To overcome these limitations, we have adopted a pyramid structure commonly used in optical flow-based synthesis models~\cite{jin2023unified, sun2018pwc, jin2023enhanced}. This coarse-to-fine approach not only refines flow estimation and synthesis progressively using up-sampled outputs but also allows for the uniform application of the same network architecture across different pyramid levels, significantly reducing parameter count~\cite{jin2023unified, jin2023enhanced}. OmniStitch leverages these benefits, yet it introduces two principal distinctions in its structure, as shown in Figure~\ref{fig:1}.

Firstly, OmniStitch features a four-level pyramid designed to enhance stitching performance progressively. The flow estimation step is bypassed at the final pyramid level, corresponding to the original resolution. Instead, the refined flow is created by quadrupling the scale of the up-sampled flow.
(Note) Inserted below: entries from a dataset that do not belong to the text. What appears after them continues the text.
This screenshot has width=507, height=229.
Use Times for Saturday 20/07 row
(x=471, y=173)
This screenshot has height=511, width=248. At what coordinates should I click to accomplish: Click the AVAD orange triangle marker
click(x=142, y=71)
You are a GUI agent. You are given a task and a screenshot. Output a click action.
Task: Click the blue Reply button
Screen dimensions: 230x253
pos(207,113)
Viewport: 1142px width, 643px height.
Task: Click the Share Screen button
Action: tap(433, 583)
This modification has been experimentally proven to significantly boost the LPIPS metric significantly, mainly because estimating flow between images with significant parallax at full resolution can result in errors and blurring artifacts. 
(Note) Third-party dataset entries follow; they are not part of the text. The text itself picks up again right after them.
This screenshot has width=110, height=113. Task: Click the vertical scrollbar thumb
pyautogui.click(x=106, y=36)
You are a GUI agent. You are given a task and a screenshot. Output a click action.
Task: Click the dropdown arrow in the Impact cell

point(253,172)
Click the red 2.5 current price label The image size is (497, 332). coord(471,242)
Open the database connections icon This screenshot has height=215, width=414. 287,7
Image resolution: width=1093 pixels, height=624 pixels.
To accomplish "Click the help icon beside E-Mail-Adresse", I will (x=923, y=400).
Secondly, there is no provision for up-sampled flow or output at the highest pyramid level. Here, the top-level image pair is processed using a Learnable Forward Warping (LFW) network, the same type employed in step 2, although the LFW network is not trained during this phase. The warped image pair is overlaid and replaces the up-sampled output. Any additional up-sampled results are simply replaced with zeros of equivalent dimensions.


\begin{figure}[hb!]
    \centering
    \includegraphics[width=1\linewidth]{Figure_synthesisnetwork.png}
    \caption{The detailed architecture of synthesis network of the OmniStitch.}
    \label{fig:2}
\end{figure}


\section{Details of synthesis network architecture}
\label{sectionB}
In this section, we describe the details of the synthesis network in Step 3: Synthesis Process (Section 3.3.3.). The precise structure is illustrated in the Figure~\ref{fig:2}.
The synthesis network, detailed in Section 3.3.3 under Step 3: Synthesis Process, is pivotal in the image stitching framework. It harnesses the outputs of the preceding pyramid level (denoted as $O^k$) and integrates results from Steps 1 and 2 of the current level (denoted as \(I_L^k, I_R^k, F_L^k, F_R^k, \widehat{I}_L^k\), and \(\widehat{I}_R^k\)). 
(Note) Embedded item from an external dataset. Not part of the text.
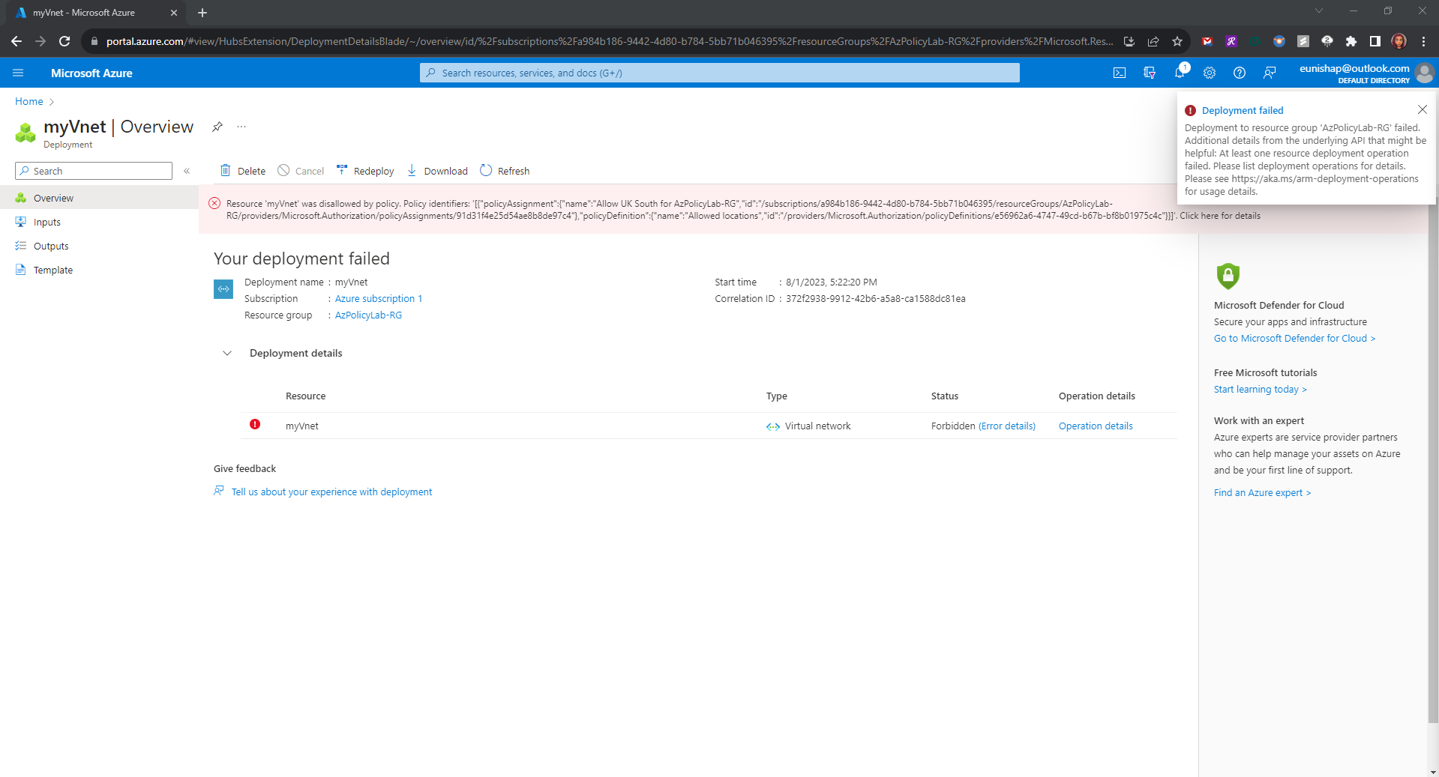This screenshot has width=1439, height=777.
Task: Open the AzPolicyLab-RG resource group link
Action: [368, 315]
This network uses an advanced encoder-decoder architecture with lateral connections, similar to the U-net configuration. Each encoder stage processes inputs comprising a series of warped outputs from the feature encoder at distinct stages (denoted as $\widehat{C}_0^k$, $\widehat{C}_1^k$, and $\widehat{C}_2^k$). These inputs undergo warping via Learnable Forward Warping (LFW) and are concatenated with the output of the preceding CNN layer, forming tailored inputs for each subsequent layer. 

Notably, the contextual features $\widehat{C}_0^k$ and $\widehat{C}_1^k$ are derived by average splatting of $C_0^k$ and $C_1^k$, while $\widehat{C}_2^k$ is produced using softmax splatting~\cite{niklaus2020softmax}.  This decision was based on empirical observations that showed minimal differences in the outcomes between these splatting methods for $C_0^k$ and $C_1^k$, leading to the selection of average splatting to reduce parameterization.



\begin{figure}[ht!]
    \centering
    \includegraphics[width=1\linewidth]{Figure_weather_timezone.png}
    \caption{The configuration of the GV360's weather and time settings.}
    \label{fig:3}
\end{figure}

\begin{figure}[ht!]
    \centering
    \includegraphics[width=1\linewidth]{Figure_map_spawnpoint.png}
    \caption{The configuration of the GV360's map and spawn point settings.}
    \label{fig:4}
\end{figure}

\begin{figure}[hb!]
    \centering
    \includegraphics[width=1\linewidth]{Figure_cameradistance.png}
    \caption{The configuration of the GV360's inter camera distance settings. Distance parallax – 1.4 m (1 row), 0.8 m (2 row), 0.01 m (3 row).}
    \label{fig:5}
\end{figure}

\section{Details of GV360 dataset}
\label{sectionC}
OmniStitch is a supervised model trained using the GV360 dataset to ensure robust performance across various environments. This dataset includes diverse settings for distance parallax, weather, time, map, and spawn points. Training data was collected using two maps and 18 spawn points~\ref{fig:4}, covering nine different weather and time conditions~\ref{fig:3}, with distance parallaxes ranging from 0.01m to 1.4m~\ref{fig:5}. Each setting was carefully configured to ensure a uniform distribution, providing a comprehensive range of scenarios. 

During the testing phase, data was collected from three different maps using 9 spawn points not previously used in the training. The test data utilized four distance parallax : 0.01m, 0.5m, 0.8m, and 1.4m. Notably,each collection session was conducted with the vehicle being driven autonomously, ensuring that the test conditions closely simulated real-world driving scenarios.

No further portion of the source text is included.